= Free Speech Week =

Free Speech Week (FSW), formerly known as "National Freedom of Speech Week", is a national event that recognizes free speech and press in the United States. Free Speech Week is observed during the third full week of October each year. According to its organizers, "the goal of Free Speech Week is to raise public awareness of the importance of free speech in our democracy – and to celebrate that freedom."

==Concept==

Free Speech Week is an opportunity for individuals and organizations to undertake independent projects and activities related to free speech. The celebration is designed to raise awareness of free speech issues and encourage a broad audience to openly express themselves. Free Speech Week involves the participation of many partnering organizations, creating a multi-faceted celebration of free speech.

==History==

The Media Institute, a nonprofit organization located in Arlington, Virginia introduced the idea for Free Speech Week in 2003. The idea was an outgrowth of the institute's "Cornerstone Project", a First Amendment program that concluded in 2003. In 2005, the Institute asked the National Association of Broadcasters Education Foundation (NABEF) to collaborate on the inaugural week. The two organizations called themselves “founding partners” and conducted National Freedom of Speech Week as a “joint effort.”

In the 2005 inaugural celebration, five "partnering organizations" were included: the American Association of Advertising Agencies, American Bar Association, Americans for the Arts, the National Constitution Center in Philadelphia, and the National Endowment for the Humanities.

Since 2005, partners have included media companies and major trade associations representing broadcasters, cable operators, newspapers, and the recording industry. Many university departments of communication and law schools have also participated as "educational partners."

In 2011, the name was shortened to “Free Speech Week.” The Media Institute created a Free Speech Week Advisory Council in 2012 to increase the reach and impact of Free Speech Week. On July 30, 2012, the Institute announced that Robert Pittman, CEO of Clear Channel Communications Inc., agreed to serve as chairman of the advisory council.

==Politics and ideology==

Free Speech Week is neither a political event nor an ideological platform. According to the organizers, “Free Speech Week is designed as a unifying celebration, elevating the vision of the Founding Fathers above the political fray and recognizing free speech as something we can all believe in and cherish.”

==Funding and trademarks==

Specific Free Speech Week activities (e.g., contests, seminars, exhibits) are funded by the organizations that conduct them.

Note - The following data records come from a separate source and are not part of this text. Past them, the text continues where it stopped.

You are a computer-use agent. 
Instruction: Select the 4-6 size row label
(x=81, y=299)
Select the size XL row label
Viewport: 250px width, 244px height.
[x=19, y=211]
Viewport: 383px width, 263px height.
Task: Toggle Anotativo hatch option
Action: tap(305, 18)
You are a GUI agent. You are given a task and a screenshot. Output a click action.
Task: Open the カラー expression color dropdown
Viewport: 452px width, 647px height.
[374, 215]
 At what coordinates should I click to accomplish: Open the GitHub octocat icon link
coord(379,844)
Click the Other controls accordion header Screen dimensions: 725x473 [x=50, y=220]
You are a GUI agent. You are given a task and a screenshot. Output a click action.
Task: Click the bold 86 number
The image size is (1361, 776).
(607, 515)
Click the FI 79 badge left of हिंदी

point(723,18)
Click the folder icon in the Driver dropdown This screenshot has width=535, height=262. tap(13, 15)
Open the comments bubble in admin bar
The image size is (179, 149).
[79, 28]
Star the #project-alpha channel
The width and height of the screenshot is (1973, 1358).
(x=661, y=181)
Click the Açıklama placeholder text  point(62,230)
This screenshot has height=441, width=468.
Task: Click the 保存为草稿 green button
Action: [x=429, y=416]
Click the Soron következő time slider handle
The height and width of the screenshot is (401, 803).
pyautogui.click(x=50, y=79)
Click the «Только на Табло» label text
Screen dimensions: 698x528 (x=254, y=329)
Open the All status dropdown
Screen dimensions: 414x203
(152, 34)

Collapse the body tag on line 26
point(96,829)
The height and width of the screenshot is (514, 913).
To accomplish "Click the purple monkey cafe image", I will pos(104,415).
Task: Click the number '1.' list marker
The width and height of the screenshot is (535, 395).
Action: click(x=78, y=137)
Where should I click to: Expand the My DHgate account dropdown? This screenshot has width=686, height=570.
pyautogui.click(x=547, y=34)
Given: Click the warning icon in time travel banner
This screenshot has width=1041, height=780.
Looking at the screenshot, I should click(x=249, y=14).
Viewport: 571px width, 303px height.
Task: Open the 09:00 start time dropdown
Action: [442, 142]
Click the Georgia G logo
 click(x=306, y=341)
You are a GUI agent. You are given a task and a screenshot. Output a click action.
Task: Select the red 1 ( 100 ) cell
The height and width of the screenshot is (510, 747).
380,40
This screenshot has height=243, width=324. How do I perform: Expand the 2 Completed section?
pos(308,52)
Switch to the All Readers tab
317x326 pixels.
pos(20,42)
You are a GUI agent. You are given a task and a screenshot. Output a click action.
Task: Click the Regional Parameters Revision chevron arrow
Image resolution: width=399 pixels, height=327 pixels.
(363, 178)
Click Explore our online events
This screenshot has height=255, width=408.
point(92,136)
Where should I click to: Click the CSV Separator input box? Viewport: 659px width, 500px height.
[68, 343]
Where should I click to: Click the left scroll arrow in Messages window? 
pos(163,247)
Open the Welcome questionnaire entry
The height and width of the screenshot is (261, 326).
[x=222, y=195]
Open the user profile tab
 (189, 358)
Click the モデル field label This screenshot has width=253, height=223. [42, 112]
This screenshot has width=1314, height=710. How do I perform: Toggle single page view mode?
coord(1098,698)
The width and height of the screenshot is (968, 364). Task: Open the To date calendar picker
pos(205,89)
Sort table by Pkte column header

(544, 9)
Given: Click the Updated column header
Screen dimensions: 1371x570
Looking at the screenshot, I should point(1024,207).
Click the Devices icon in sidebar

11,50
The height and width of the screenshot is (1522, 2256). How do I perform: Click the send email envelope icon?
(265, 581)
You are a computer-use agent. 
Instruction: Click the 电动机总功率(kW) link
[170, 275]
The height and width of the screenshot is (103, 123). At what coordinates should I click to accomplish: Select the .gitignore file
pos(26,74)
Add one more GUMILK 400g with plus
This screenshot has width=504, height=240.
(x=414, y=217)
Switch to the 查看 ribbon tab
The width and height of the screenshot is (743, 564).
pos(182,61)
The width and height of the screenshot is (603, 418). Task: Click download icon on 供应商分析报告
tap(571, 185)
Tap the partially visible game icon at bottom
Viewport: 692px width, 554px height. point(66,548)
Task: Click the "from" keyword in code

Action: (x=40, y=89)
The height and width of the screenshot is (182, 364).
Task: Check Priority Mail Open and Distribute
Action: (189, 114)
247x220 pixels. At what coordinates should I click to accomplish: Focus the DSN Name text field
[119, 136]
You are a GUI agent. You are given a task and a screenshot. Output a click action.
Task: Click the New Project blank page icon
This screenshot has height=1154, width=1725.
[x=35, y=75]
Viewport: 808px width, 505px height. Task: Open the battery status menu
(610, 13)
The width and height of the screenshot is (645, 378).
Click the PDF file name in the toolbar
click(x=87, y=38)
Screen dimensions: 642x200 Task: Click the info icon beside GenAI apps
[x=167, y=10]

The week's original title, “National Freedom of Speech Week,” was recognized by the United States Patent and Trademark Office as a mark owned by The Media Institute in March 2008. The Patent and Trademark Office also recognized the Free Speech Week slogan, “Free Speech: The Language of America,” as a protected mark owned by The Media Institute. However, the institute has always pursued a policy of “open licensing,” allowing others to use both marks without charge.